» **AIM OF THE TASK**:
For the material that follows, return exactly the lines from the one with "[添加到收藏夹] (59, 423)" through the one with "项目方案 (463, 2405)", both ends included.

» **DATA SUPPLIED**:
···

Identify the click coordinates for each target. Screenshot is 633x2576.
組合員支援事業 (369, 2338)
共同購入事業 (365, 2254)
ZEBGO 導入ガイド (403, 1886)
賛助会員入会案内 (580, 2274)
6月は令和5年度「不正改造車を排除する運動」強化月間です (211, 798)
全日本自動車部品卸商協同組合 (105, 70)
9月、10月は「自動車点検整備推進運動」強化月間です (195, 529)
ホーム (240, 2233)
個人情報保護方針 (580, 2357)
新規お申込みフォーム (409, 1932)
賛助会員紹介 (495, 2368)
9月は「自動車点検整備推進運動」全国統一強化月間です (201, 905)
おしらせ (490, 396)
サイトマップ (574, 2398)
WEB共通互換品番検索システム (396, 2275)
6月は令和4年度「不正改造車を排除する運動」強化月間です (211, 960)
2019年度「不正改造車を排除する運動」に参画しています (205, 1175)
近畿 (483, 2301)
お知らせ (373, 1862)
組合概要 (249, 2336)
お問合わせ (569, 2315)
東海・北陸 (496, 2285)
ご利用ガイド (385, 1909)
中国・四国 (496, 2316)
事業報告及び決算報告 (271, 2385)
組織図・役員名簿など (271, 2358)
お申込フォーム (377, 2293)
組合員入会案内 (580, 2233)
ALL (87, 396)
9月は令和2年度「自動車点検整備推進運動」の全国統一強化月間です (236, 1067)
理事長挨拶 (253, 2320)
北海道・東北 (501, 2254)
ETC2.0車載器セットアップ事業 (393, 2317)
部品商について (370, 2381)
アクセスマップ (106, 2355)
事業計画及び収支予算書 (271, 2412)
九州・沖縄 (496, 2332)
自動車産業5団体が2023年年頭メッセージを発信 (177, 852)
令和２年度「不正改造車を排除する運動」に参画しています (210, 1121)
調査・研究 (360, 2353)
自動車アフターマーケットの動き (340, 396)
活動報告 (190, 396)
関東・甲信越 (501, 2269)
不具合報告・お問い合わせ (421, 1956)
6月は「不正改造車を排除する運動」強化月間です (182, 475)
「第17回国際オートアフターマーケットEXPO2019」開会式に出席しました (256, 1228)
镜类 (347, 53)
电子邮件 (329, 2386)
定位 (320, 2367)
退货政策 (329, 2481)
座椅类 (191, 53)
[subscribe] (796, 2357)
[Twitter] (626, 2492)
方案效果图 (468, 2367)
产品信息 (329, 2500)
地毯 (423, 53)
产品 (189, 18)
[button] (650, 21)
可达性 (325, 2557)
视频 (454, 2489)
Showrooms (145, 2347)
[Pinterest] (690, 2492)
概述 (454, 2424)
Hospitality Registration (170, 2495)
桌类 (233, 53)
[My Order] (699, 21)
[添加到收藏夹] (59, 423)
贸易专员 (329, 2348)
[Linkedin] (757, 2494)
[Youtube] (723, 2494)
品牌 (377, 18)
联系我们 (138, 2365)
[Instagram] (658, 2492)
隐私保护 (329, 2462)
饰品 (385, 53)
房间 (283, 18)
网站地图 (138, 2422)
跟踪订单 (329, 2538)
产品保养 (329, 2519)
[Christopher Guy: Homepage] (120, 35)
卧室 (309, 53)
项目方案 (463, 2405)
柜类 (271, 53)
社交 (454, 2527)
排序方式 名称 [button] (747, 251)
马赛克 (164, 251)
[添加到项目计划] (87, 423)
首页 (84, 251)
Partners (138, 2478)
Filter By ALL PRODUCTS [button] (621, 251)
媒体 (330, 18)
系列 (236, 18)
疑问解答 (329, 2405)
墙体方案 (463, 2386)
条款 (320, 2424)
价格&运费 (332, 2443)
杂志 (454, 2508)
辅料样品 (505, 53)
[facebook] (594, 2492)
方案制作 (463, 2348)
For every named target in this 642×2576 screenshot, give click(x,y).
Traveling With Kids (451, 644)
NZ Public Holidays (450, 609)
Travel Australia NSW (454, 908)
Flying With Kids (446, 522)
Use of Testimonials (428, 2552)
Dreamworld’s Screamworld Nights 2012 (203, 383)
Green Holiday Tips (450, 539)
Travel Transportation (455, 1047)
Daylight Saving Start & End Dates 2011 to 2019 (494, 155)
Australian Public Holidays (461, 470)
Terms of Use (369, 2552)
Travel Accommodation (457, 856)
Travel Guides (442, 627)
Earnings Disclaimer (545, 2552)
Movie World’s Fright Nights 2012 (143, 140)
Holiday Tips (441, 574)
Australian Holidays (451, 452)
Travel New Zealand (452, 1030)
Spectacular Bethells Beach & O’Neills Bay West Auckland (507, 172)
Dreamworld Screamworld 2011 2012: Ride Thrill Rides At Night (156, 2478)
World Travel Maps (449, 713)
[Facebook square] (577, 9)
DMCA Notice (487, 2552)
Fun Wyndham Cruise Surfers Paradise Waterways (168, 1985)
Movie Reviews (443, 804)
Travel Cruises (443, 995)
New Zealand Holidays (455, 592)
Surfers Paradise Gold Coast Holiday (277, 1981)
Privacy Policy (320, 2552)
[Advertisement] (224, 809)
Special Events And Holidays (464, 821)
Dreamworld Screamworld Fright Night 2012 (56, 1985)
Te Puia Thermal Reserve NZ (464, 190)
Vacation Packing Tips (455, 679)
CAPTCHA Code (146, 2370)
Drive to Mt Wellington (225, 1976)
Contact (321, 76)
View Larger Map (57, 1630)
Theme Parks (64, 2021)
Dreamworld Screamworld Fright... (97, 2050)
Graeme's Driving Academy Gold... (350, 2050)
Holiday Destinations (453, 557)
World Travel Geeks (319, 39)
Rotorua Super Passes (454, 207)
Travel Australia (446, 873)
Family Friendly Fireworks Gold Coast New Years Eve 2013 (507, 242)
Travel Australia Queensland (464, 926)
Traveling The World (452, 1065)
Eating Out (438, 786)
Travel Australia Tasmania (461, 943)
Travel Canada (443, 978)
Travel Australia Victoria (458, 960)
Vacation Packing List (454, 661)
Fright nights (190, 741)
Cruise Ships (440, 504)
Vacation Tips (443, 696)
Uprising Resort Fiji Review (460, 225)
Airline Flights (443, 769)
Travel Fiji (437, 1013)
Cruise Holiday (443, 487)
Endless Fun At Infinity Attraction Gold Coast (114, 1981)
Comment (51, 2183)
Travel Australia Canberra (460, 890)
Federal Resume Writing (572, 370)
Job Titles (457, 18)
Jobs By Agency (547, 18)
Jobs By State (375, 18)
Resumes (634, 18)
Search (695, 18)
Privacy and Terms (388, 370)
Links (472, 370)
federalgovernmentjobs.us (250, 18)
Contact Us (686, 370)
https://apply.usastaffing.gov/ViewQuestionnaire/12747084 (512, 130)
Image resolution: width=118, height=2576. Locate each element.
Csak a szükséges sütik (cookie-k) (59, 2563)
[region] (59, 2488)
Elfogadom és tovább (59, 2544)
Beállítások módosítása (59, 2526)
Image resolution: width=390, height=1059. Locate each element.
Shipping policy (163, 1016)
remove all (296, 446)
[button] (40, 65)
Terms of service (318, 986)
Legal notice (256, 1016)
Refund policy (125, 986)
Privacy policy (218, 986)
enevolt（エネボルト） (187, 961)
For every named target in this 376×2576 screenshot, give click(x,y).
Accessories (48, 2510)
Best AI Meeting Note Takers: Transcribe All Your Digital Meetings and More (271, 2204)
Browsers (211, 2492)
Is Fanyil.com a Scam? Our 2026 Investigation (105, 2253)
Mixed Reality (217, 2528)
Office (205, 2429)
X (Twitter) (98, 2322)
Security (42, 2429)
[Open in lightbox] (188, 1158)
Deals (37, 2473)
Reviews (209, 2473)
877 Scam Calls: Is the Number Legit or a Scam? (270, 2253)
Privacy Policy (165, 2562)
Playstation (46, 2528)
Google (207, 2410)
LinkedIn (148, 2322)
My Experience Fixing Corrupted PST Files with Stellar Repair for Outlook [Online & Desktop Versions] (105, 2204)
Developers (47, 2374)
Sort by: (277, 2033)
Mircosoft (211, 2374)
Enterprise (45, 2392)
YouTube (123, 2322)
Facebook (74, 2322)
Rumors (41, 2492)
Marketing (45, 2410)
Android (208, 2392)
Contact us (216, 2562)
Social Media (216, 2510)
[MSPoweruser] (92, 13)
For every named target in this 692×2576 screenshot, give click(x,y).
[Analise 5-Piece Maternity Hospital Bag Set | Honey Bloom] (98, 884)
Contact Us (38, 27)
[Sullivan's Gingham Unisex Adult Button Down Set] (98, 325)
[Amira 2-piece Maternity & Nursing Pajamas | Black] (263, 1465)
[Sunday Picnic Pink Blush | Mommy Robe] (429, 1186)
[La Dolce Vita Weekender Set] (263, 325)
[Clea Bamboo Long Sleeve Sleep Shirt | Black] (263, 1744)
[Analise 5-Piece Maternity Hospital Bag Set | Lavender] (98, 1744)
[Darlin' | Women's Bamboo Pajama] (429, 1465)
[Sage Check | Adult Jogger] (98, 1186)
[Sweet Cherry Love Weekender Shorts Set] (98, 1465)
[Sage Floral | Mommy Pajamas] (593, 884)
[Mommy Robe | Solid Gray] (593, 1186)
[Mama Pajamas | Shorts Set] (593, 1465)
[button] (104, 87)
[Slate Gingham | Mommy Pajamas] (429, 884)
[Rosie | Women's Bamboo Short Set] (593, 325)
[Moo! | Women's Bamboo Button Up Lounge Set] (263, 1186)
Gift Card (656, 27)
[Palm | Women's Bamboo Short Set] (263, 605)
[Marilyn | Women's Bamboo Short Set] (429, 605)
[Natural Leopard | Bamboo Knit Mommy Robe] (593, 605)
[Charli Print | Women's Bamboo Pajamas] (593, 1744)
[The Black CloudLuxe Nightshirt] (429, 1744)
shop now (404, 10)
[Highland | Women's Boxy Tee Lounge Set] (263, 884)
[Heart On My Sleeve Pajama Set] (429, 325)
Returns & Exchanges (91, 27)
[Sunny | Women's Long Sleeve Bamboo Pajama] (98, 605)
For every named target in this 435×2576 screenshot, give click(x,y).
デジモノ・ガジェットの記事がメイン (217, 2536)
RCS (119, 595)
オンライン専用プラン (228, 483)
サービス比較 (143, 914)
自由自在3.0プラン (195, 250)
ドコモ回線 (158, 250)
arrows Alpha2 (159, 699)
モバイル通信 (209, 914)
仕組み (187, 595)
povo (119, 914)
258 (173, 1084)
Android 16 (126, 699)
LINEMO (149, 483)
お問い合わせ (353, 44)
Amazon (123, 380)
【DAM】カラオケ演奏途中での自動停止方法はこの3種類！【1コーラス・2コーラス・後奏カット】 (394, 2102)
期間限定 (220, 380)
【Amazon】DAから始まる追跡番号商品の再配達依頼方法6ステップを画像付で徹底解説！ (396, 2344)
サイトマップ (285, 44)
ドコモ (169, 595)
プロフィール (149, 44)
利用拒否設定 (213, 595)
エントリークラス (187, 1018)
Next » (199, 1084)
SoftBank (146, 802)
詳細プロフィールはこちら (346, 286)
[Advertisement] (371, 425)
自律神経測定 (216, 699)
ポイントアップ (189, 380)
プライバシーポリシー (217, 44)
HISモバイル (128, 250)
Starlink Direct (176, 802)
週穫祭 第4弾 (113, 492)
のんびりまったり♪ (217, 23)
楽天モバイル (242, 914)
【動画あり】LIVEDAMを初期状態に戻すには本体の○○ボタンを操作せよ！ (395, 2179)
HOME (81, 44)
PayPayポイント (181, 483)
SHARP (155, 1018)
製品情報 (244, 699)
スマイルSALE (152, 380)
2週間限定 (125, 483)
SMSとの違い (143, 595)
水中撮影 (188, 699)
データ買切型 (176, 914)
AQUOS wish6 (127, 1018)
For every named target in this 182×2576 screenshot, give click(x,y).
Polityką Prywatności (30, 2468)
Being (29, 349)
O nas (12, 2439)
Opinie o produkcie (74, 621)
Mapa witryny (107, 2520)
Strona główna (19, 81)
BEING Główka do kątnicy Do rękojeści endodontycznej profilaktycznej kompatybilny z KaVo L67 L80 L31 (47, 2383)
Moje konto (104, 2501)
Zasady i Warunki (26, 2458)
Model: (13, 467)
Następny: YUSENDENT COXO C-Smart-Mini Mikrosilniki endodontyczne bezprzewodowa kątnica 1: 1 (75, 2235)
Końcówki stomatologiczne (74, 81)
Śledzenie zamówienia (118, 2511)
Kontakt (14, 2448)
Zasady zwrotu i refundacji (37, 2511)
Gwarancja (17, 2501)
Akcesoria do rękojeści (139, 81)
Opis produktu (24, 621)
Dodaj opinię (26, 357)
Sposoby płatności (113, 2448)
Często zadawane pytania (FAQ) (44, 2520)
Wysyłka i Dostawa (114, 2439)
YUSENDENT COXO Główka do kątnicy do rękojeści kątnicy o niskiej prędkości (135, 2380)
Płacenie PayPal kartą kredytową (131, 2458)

···

» **PROBLEM SOLUTION**:
[添加到收藏夹] (59, 423)
贸易专员 (329, 2348)
[Linkedin] (757, 2494)
[Youtube] (723, 2494)
品牌 (377, 18)
联系我们 (138, 2365)
[Instagram] (658, 2492)
隐私保护 (329, 2462)
饰品 (385, 53)
房间 (283, 18)
网站地图 (138, 2422)
跟踪订单 (329, 2538)
产品保养 (329, 2519)
[Christopher Guy: Homepage] (120, 35)
卧室 (309, 53)
项目方案 (463, 2405)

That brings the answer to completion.